Web Scraping with JavaScript and Node.js: Full Tutorial (2026)

The keyword “web scraping with javascript” is popular for a reason: Node.js is a great fit for scraping pipelines.

  • You can write scrapers, ETL, and APIs in one language
  • You have excellent tooling for concurrency and retries
  • HTML parsing (Cheerio) feels like jQuery

In this tutorial you’ll build a production-style scraper in Node.js that:

  1. fetches HTML pages reliably (timeouts + retries + backoff)
  2. parses real DOM structure with Cheerio
  3. crawls pagination
  4. rotates proxies using ProxiesAPI
  5. exports a clean dataset (JSON/JSONL)

To keep the tutorial concrete, we’ll use a “blog-like listing → detail pages” pattern that maps to many sites:

  • listing page: many items + “next page”
  • detail page: each item has content you want
Make Node.js scrapers resilient with ProxiesAPI

Scrapers fail in the network layer first: timeouts, 429s, and blocks.
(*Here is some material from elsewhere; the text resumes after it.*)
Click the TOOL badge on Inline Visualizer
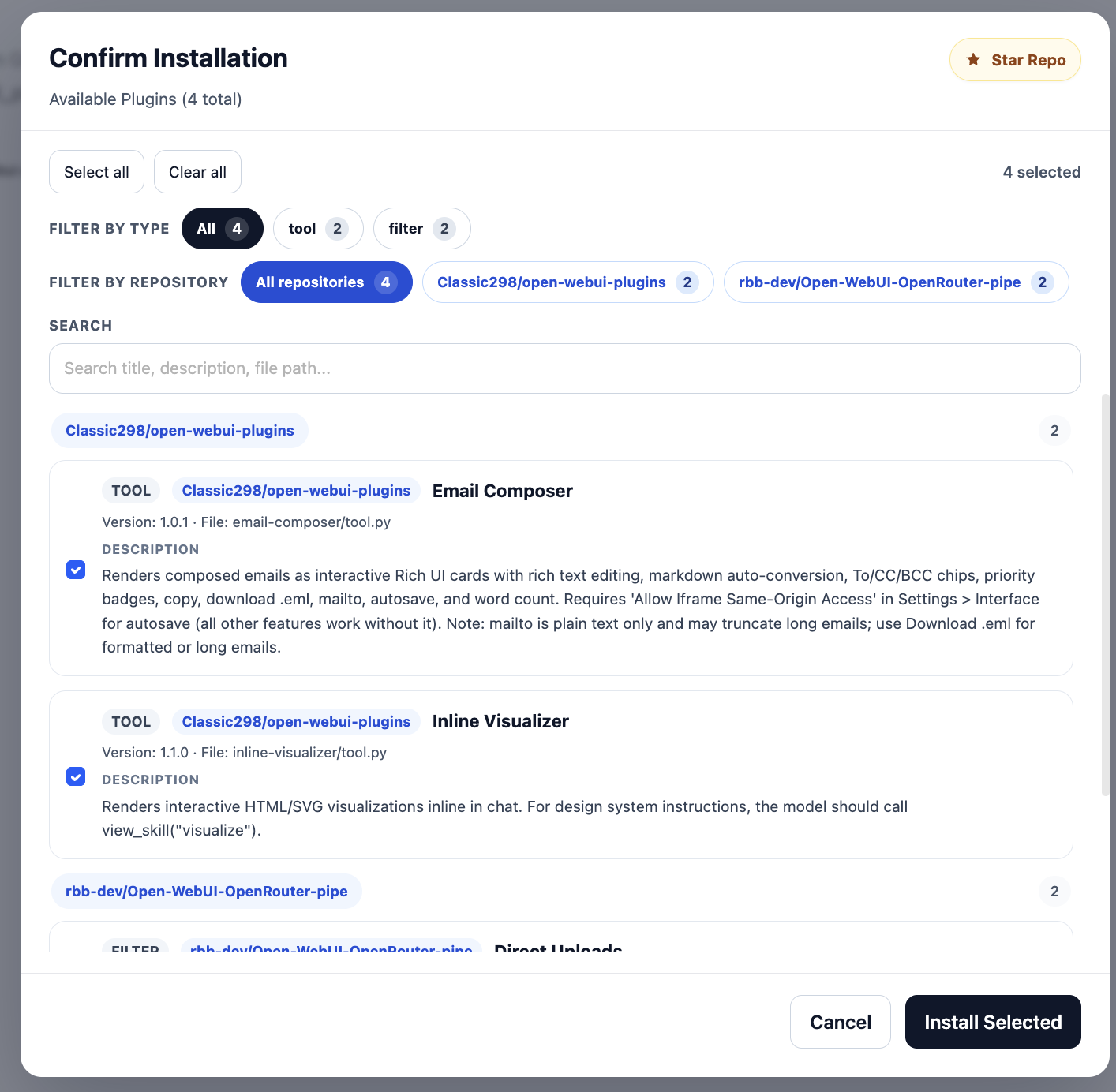 pos(130,720)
ProxiesAPI gives you a clean way to rotate IPs and keep retries from cascading into downtime.


0) Before you scrape: basic rules that save you hours

  • Prefer server-rendered HTML targets when possible.
  • Start with one page → then add pagination → then add detail pages.
  • Keep concurrency low at first. Reliability beats speed.
  • Put every network request behind a function with:
    • timeouts
    • retries
    • jitter/backoff

1) Project setup

mkdir node-scraper
cd node-scraper
npm init -y
npm install cheerio p-limit dotenv

Node 18+ includes fetch(). If you’re on an older Node version, install undici or node-fetch.

Create .env:

PROXIESAPI_KEY="YOUR_KEY"
PROXIESAPI_ENDPOINT="https://proxiesapi.com"  # example; use your real endpoint

2) A resilient fetch() wrapper (retries + backoff)

Create src/http.js:

import "dotenv/config";

const TIMEOUT_MS = 30_000;

function sleep(ms) {
  return new Promise((r) => setTimeout(r, ms));
}

function withTimeout(signal, ms) {
  const controller = new AbortController();
  const timeout = setTimeout(() => controller.abort(), ms);

  // If a signal is passed in, forward abort
  if (signal) {
    signal.addEventListener("abort", () => controller.abort(), { once: true });
  }

  return { signal: controller.signal, cancel: () => clearTimeout(timeout) };
}

export function proxiesapiUrl(targetUrl) {
  const key = process.env.PROXIESAPI_KEY;
  const endpoint = process.env.PROXIESAPI_ENDPOINT;
  if (!key || !endpoint) throw new Error("Missing PROXIESAPI_KEY/PROXIESAPI_ENDPOINT");

  const u = new URL(endpoint);
  // Many proxy APIs use ?api_key=...&url=...
  u.searchParams.set("api_key", key);
  u.searchParams.set("url", targetUrl);
  return u.toString();
}

export async function fetchHtml(targetUrl, { headers = {}, maxRetries = 4 } = {}) {
  const ua =
    "Mozilla/5.0 (Macintosh; Intel Mac OS X 10_15_7) " +
    "AppleWebKit/537.36 (KHTML, like Gecko) " +
    "Chrome/123.0.0.0 Safari/537.36";

  const finalHeaders = {
    "user-agent": ua,
    "accept-language": "en-US,en;q=0.9",
    ...headers,
  };

  let attempt = 0;
  while (true) {
    attempt += 1;
    const jitter = 250 + Math.floor(Math.random() * 800);
    await sleep(jitter);

    const { signal, cancel } = withTimeout(undefined, TIMEOUT_MS);

    try {
      const res = await fetch(proxiesapiUrl(targetUrl), {
        method: "GET",
        headers: finalHeaders,
        signal,
      });

      if (!res.ok) {
        // retry on transient errors
        const retryable = [429, 500, 502, 503, 504].includes(res.status);
        const body = await res.text().catch(() => "");
        if (retryable && attempt < maxRetries) {
          const backoff = Math.min(20_000, 500 * 2 ** (attempt - 1));
          await sleep(backoff);
          continue;
        }
        throw new Error(`HTTP ${res.status} ${res.statusText} :: ${body.slice(0, 200)}`);
      }

      return await res.text();
    } finally {
      cancel();
    }
  }
}

Notes:

  • We deliberately keep the logic simple.
  • We retry on 429/5xx, not on everything.
  • We add jitter to avoid request bursts.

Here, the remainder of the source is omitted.